This is a meaningless statement. Drake also executes steps in the order you
tell it. The only difference is _how_ you tell it. In Drake, you tell it
through specifying a list of steps each step depends on individually (once
again, it doesn't matter that filenames are used for that - Drake also
supports tags, or it could be some other identifiers). In Bpipe, you tell it
in "run", collectively and sequentially. Drake's way supports the whole
variety of graphs, while Bpipe's way - only a very limited subset. And for
this limited subset, Drake can give you (I think) a syntax just as good if not
better than Bpipe's. If you don't quite understand what I'm talking about,
give me an example, and I will demonstrate.

> I actually want to control the order of things sometimes.

This is fine, the only question is _how_. You say Bpipe's way is _convenient_.
I say give me an example and I'll show you that Drake's way is not any less
convenient. I'm sorry to keep repeating myself, I thought I stressed the
importance of examples quite a bit in my previous email and I want to stress
it again. Examples, please!

> I want to be able to tell it "do this first, then that, then the next thing"
> regardless of dependencies.

This statement is self-contradictory. You don't seem to realize that by
telling it "do this first, then that" you are _defining_ dependencies. It's
fine, and it's OK, and it can be convenient, but you can't say _regardless_ of
them.

● RECORDED DATA:
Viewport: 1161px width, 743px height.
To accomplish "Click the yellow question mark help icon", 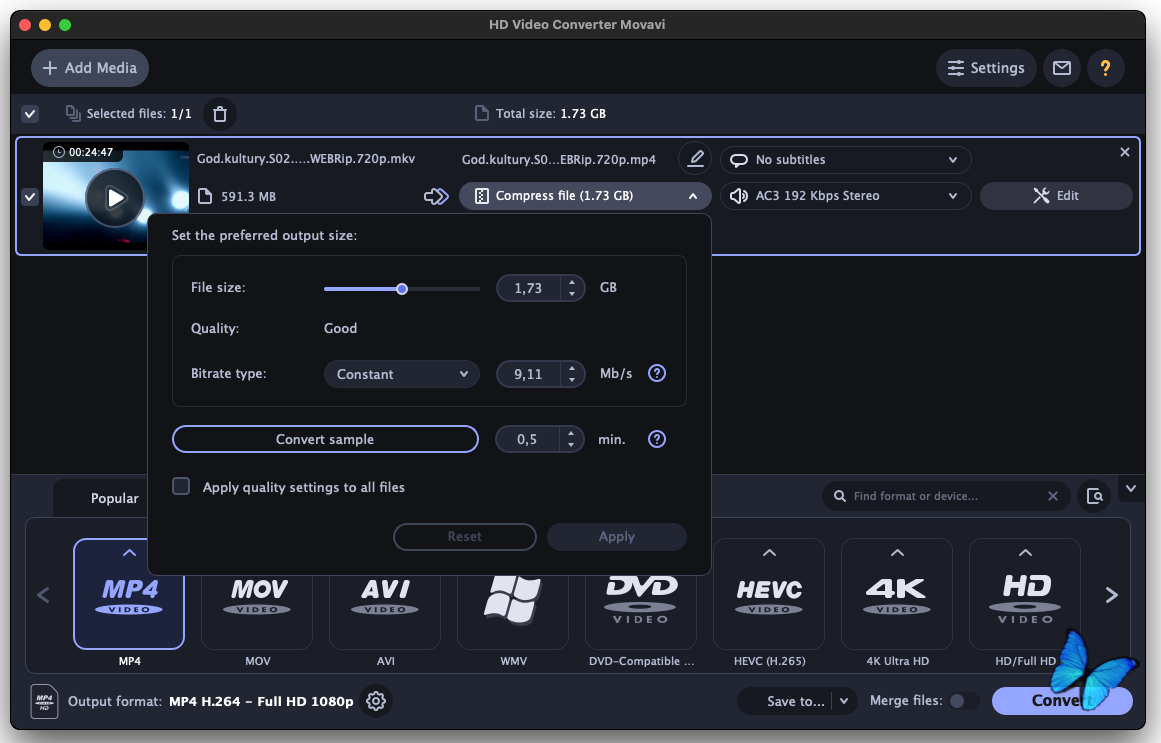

● PROBLEM REQUIREMENTS: Resume the reply comparing how Drake and Bpipe order pipeline steps, carrying it on from its final sentence.

● OUTPUT BELOW:
Again - give me examples! Our conversation is becoming useless without
examples.

You did not, but I'll just grab whatever you threw my way:

    
    
        fix_names = {
          exec "sed 's/Neverbrown/Evergreen/g' $input > $output"
        }
    
        extract_evergreen = ...
    
        run { fix_names + extract_evergreen }
    
        $ bpipe run pipeline.groovy input.csv
    

Drake can support this perfectly:

    
    
        _ <- $[in]
          exec "sed 's/Neverbrown/Evergreen/g' $INPUT > $OUTPUT"
    
        $[out] < _
          ........
    
        $ drake -v out=pipeline.groovy,in=input.csv
    

Isn't that much nicer? What disadvantages you can see?

Tell me what is it that you would like to do with this script, and I'll tell
you a better way to do it in Drake. Is it multiple versions of run that you
want to have? Easy. Are you concerned about inserting a step in the middle?
Trivial. Tell me why Drake's code is worse, and I'll listen. So far it seems
like it's better because it's shorter and more flexible at the same time.

> Having the tool think this stuff up by itself can save you a bit of time but
> it can lose you a lot because you don't have the ability to really control
> what's going on.

What _exactly_ are you losing?

I am sorry if I sound irritated. I am. I've just been begging for examples,
and you keep talking in abstract, and it would be fine, but you're making a
lot of mistakes. So, instead of looking at concrete things that would make my
point apparent to you (or the opposite, prove that I'm wrong), I keep pointing
to flaws in your reasoning, which frankly, is _irrelevant_. One picture is
worth a thousand words.

I really want your feedback. But please give me examples.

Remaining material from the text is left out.